─── Extract to read

The recently restored Conservatory of Flowers in Golden Gate Park hosts over 2,000 plant varieties, including a collection of tropical carnivorous pitcher plants.
The East Wing is dominated by the aquatic plants pond, home to giant Amazon Lilies, the largest of which are strong enough to support the weight of a child. Climbing overhead, the Nepenthes pitcher plants (also known as ‘monkey cups’) survive on a diet of insects lured into their flower like opening, then trapped by the slick walls and lowered into a stew of digestive enzymes in the base of the cup. Named for the mythological elixir of the Egyptians given to Helen of Troy to erase her sorrows in Homer’s Odyssey, the name means ‘without sorrow’ in Greek.
According to the Conservatory information: “In some cultures, the pitchers have been used as vessels for cooking rice or gathering water. The sterile fluid from unopened pitchers reportedly has been used as an eyewash, asthma reliever or painkiller during childbirth. Various parts of the plant have also been used to treat indigestion, heartburn, stomach ailments and dysentery.”

──────

In the passage on the Conservatory of Flowers, list the conditions that various parts of the pitcher plant have been used to treat.

─── Record extracts

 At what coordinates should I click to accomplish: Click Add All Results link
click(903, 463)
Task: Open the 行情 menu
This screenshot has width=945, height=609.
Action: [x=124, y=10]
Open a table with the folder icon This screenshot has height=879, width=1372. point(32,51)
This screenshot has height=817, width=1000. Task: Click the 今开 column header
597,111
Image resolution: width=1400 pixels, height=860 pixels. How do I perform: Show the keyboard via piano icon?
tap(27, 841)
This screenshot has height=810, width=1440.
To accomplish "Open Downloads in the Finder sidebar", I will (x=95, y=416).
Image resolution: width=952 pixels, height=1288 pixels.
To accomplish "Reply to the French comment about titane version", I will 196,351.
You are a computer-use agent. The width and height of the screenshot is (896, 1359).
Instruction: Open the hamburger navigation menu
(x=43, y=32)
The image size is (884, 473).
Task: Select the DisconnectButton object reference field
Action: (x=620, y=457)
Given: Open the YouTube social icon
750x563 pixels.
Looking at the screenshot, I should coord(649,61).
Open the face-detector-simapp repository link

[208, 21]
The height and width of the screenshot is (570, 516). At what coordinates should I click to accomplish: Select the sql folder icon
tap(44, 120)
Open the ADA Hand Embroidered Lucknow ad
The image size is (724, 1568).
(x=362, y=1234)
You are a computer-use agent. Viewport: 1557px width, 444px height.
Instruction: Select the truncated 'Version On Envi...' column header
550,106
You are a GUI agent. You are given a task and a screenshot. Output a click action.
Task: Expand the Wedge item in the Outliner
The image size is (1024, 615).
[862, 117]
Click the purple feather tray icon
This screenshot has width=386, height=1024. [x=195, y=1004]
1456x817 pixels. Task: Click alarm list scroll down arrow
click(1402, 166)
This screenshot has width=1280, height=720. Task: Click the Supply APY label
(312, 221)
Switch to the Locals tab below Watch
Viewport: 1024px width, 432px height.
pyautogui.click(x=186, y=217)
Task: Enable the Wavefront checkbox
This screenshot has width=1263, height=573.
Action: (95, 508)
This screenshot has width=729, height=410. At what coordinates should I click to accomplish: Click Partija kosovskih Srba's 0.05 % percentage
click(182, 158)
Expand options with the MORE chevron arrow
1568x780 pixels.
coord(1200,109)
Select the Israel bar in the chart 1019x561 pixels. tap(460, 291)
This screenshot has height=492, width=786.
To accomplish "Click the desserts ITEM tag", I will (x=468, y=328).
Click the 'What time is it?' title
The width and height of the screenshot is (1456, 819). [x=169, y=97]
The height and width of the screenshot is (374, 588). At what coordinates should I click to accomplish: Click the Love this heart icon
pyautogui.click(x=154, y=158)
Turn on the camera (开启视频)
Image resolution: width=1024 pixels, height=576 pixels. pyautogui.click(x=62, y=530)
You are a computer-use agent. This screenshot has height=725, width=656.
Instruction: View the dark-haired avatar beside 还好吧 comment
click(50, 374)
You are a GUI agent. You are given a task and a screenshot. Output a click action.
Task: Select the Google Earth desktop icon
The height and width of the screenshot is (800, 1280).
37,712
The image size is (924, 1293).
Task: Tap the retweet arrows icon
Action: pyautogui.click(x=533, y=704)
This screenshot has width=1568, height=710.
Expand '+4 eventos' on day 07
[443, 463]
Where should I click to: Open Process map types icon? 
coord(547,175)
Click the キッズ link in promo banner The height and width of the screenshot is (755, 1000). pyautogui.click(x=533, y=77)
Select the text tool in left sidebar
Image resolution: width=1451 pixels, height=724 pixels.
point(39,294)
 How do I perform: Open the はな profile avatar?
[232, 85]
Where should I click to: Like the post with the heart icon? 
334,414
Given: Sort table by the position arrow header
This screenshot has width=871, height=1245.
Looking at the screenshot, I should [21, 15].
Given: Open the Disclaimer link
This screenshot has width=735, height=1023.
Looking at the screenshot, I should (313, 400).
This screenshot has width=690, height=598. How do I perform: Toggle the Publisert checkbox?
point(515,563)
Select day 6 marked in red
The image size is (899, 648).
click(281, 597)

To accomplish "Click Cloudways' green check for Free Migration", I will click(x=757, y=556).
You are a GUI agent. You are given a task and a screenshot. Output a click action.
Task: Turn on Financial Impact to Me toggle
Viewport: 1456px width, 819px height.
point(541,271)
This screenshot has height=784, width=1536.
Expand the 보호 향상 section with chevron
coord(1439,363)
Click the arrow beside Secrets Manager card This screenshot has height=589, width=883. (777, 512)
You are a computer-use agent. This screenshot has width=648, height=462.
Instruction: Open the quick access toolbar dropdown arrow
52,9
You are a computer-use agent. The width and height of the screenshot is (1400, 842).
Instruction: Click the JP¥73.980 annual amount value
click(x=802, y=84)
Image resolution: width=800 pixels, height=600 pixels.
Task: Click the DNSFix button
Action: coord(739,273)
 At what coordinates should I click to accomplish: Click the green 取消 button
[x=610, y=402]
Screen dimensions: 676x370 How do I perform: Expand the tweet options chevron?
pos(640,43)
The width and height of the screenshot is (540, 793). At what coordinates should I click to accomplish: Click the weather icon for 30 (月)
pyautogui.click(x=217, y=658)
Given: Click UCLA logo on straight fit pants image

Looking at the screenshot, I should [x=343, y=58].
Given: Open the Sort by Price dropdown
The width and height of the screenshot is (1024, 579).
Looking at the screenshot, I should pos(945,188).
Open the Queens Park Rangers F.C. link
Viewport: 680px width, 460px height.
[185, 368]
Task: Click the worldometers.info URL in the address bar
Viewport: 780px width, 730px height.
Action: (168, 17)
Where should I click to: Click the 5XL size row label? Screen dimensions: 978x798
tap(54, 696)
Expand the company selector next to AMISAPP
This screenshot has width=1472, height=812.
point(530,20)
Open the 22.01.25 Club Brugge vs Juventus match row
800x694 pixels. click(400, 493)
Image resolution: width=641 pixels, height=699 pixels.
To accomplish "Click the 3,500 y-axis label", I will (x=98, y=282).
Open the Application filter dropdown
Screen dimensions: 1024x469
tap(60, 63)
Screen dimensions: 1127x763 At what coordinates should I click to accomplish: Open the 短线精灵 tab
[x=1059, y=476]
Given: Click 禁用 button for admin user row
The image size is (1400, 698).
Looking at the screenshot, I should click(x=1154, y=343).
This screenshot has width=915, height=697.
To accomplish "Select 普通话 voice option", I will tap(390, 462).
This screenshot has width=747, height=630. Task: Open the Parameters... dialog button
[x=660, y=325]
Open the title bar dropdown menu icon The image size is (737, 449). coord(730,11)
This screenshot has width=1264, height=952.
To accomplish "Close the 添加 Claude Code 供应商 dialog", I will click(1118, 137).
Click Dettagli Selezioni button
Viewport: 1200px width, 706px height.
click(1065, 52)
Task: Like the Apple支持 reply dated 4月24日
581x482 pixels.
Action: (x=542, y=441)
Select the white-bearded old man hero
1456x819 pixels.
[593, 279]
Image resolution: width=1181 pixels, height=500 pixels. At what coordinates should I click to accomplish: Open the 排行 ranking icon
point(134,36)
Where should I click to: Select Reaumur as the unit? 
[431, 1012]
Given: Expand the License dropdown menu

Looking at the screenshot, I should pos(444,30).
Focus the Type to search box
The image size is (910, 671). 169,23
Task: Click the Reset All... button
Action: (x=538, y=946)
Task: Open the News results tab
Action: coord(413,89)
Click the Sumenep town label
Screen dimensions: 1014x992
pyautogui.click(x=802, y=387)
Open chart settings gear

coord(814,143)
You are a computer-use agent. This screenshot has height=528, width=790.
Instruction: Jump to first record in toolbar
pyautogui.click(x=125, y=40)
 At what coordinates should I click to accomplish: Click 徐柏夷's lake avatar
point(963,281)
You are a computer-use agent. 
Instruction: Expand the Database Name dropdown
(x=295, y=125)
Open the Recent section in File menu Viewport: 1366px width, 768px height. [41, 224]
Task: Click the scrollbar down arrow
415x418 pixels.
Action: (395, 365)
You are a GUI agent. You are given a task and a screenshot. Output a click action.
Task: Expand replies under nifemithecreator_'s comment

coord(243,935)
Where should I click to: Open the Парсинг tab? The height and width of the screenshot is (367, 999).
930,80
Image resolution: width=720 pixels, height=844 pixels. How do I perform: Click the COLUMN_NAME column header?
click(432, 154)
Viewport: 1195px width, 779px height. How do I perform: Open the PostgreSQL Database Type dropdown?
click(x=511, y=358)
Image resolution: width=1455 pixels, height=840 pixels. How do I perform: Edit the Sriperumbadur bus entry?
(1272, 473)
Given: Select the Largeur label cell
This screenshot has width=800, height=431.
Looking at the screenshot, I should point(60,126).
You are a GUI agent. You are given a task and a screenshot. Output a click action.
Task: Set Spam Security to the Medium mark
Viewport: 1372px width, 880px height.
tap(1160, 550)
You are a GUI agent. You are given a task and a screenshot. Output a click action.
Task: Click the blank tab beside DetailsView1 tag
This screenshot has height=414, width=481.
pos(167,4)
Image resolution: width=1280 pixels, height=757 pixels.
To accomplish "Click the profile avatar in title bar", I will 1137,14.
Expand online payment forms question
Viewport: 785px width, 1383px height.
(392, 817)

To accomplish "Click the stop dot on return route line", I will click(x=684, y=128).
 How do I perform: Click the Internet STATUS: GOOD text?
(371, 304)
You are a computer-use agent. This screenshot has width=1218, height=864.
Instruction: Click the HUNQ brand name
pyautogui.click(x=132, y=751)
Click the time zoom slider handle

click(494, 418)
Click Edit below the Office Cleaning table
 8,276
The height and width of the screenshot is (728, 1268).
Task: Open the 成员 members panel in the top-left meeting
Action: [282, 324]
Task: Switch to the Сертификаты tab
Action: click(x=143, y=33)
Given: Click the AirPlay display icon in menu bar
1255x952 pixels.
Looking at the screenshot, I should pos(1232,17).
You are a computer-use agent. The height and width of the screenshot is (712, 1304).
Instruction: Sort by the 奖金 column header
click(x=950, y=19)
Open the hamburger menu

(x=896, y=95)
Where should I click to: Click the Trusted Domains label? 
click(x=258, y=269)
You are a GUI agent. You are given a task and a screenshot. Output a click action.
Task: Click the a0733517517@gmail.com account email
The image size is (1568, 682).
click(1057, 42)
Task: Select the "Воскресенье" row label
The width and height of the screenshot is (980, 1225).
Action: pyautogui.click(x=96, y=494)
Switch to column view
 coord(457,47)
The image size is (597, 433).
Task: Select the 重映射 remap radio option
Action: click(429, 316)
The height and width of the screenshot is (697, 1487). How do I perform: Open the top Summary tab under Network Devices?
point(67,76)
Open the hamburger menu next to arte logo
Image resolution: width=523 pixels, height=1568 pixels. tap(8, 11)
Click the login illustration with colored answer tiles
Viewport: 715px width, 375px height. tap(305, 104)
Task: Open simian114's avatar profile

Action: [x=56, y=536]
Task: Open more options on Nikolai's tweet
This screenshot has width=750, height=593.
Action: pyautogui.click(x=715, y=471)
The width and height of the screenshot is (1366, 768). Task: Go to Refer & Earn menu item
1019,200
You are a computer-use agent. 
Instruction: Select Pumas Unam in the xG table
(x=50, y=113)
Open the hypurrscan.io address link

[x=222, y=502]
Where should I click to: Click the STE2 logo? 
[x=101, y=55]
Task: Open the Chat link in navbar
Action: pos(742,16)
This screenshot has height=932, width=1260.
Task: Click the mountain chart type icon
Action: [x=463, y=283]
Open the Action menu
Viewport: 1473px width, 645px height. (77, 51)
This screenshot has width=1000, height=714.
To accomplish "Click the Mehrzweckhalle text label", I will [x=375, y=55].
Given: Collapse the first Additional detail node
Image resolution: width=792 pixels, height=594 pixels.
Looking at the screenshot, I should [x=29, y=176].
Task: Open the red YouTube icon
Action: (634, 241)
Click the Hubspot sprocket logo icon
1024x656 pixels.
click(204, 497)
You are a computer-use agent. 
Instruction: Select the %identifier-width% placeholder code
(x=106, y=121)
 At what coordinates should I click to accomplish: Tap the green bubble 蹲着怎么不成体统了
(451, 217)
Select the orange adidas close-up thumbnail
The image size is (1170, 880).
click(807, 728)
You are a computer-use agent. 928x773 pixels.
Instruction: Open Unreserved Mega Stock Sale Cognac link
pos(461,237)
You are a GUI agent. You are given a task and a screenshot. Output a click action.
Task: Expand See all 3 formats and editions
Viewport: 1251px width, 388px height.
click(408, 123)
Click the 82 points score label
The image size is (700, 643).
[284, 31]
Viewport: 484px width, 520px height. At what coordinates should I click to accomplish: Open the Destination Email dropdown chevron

──────

▶ [Response to this exercise]
indigestion, heartburn, stomach ailments, dysentery